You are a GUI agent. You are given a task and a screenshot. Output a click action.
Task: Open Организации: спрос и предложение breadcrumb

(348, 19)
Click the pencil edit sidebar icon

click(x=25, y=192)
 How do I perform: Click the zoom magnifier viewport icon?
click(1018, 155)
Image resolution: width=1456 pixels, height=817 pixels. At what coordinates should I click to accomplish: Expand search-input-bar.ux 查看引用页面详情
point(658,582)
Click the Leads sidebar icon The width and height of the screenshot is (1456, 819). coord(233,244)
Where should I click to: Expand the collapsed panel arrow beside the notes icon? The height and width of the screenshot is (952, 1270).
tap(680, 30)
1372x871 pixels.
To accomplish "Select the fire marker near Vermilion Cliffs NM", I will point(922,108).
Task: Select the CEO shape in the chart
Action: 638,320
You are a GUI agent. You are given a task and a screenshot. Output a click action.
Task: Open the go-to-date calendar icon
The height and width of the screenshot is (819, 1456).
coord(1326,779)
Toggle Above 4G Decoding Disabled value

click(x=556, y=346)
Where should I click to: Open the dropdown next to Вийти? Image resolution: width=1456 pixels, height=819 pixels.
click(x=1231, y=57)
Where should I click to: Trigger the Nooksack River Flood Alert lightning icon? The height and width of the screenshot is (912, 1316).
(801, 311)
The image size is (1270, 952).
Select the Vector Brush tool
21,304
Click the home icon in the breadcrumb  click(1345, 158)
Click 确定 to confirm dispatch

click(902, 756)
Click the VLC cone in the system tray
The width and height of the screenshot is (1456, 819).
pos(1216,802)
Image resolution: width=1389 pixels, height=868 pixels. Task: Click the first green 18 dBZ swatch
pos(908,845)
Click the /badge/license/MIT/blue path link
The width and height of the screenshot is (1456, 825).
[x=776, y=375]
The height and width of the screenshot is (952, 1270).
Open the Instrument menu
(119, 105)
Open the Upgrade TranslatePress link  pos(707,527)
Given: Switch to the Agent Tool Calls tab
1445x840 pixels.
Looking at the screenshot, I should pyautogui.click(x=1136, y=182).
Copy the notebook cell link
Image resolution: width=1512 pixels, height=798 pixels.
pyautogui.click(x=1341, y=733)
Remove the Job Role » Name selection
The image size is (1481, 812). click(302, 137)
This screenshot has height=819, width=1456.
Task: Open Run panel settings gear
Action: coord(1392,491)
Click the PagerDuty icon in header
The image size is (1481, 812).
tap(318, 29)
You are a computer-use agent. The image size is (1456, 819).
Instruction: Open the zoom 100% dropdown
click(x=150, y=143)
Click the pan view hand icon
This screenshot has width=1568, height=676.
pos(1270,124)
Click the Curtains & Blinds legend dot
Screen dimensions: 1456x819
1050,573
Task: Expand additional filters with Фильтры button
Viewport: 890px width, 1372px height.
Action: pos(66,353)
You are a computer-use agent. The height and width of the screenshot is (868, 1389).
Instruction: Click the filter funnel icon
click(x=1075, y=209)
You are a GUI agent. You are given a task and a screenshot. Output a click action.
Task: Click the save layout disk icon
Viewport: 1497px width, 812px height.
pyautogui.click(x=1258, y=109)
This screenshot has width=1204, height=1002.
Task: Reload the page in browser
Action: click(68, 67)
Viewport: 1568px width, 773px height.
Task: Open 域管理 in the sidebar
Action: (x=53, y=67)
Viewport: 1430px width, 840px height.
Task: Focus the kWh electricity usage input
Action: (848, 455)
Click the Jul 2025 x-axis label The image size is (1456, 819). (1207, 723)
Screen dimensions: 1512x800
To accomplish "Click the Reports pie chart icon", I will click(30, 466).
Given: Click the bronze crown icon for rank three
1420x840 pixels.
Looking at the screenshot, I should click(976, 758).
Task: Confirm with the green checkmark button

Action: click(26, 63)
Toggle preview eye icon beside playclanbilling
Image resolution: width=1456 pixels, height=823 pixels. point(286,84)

GOAL OF THE EXERCISE => Starting from the records above, copy each line where the string "computer" is found.

EXERCISE RESPONSE =>
You are a computer-use agent. The image size is (1456, 819).
You are a computer-use agent. The height and width of the screenshot is (868, 1389).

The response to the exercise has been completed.